Jerry Garcia, David Crosby, Phil Lesh and Graham Nash at Hyde Street Studios in 1970. (Hyde Street Studios)

An added challenge for studios is ineligibility for relief programs. Most of them don’t technically have employees—all of their engineers are freelancers—so they aren’t eligible for the Small Business Administration’s payroll protection loans or local relief efforts.

With the new rise in livestreamed performances, Hyde Street and other studios are looking for ways to keep their businesses relevant. “I’m expecting to see a lasting impact much, much beyond when the shelter in place lifts, for our business and our industry,” says Kertzman. “I think we’re going to see more artists wanting to livestream, so we’re going to try to pivot in that way and offer those services. And I think we’re going to see less people having the money to do records.”

Patrick Brown of Different Fur Studios, open since 1968, is in a similar situation. In addition to selling pre-booked studio sessions at half price for when shelter in place lifts, he’s thinking about other services he can provide as the music industry inevitably changes shape. He’s looking into upgrading video equipment so that bands can record high quality livestreams, which he believes will be here to stay after the pandemic.

“Everybody’s been watching these Verzuz battles, I love that,” he says of the popular music producer showdowns on Instagram Live that have featured stars like Swizz Beats, Lil Jon and Teddy Riley playing their most memorable songs out of their homes. “Some of these guys should be doing this already. It’s sparked so many people to go back and listen to records that they loved. I watched the Lil Jon and T-Pain one. You watch them and you can see that the two of them have fun and you can see how much they love the music they’re making. … You get to hear weird stories. That aspect is something people want now.”

“Nobody wants the distant artist—they want to know who you are,” Brown continues. “There’s a closeness and an insight that people crave that you used to have to watch the VH1 Behind the Music docs for.”

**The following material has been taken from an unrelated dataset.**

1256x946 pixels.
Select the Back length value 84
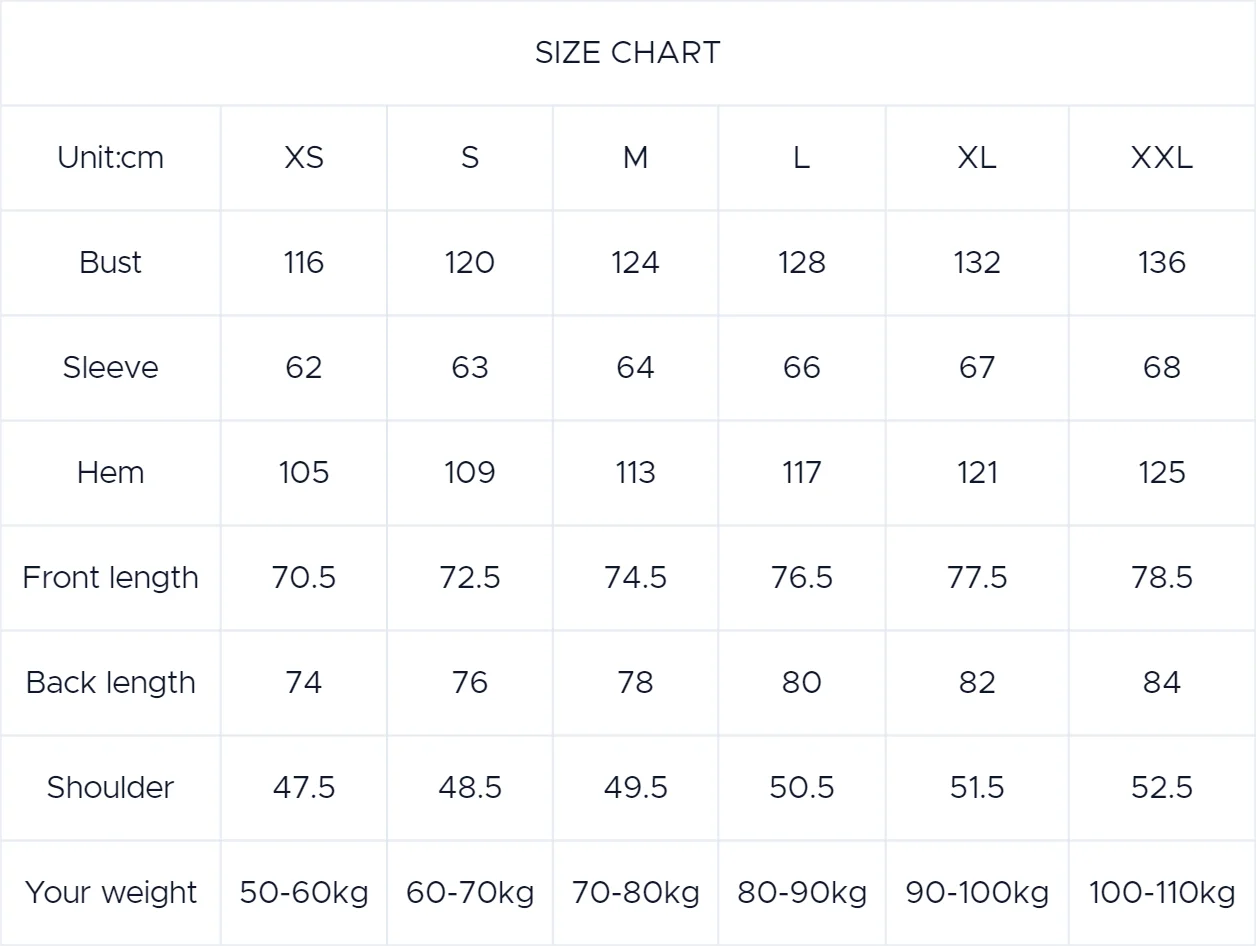coord(1162,683)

Different Fur Studios is home to Text Me Records, which features local artists like Mikos Da Gawd, Michael Sneed and WADE08 (left to right). (Erin Conger)

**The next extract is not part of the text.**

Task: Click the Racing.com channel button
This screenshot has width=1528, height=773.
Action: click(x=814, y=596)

So far, most artist livestreams on Instagram and other platforms have been free, even when they’ve featured major stars. But Brown says that this could quickly change with brand sponsorships and paywalls, especially if watching livestreams becomes a permanent part of music consumers’ habits. “Once [the pandemic] actually clears it will be interesting if people will be addicted to it,” he says.

And in terms of alternative survival strategies, other studios are looking toward revenue streams outside the music realm. 25th Street Recording in Oakland, open since 2011, is known for being able to accommodate large ensembles, but was already moving away from this model years before the pandemic. With the Bay Area’s music scene suffering from the region’s ongoing affordability crisis, 25th Street has incorporated podcast, voiceover and advertising clients into its portfolio to make its business model more sustainable—a move Different Fur has also made.

“We’ve seen affects of that through attrition. We’ve got big studios, famous places like Fantasy Studios—there’s a lot of places that have gone away and a lot of studio owners are scratching their heads and throwing their hands up and going, ‘Gosh, how do I make ends meet here?’” says John Schimpf, the general manager of 25th Street, referencing the popular, historic Berkeley studio that shuttered in 2018 due to financial struggles.

Especially now with the pandemic, there are even more unknowns for creative industries in the Bay Area. But studio operators remain hopeful that with creative thinking and a willingness to adapt, they’ll continue to survive and perhaps eventually thrive once again.

“The recording industry isn’t especially lucrative, the margins are not amazing,” says Hyde Street’s Kertzman. “Those of us who are in it are in it because it’s a labor of love.”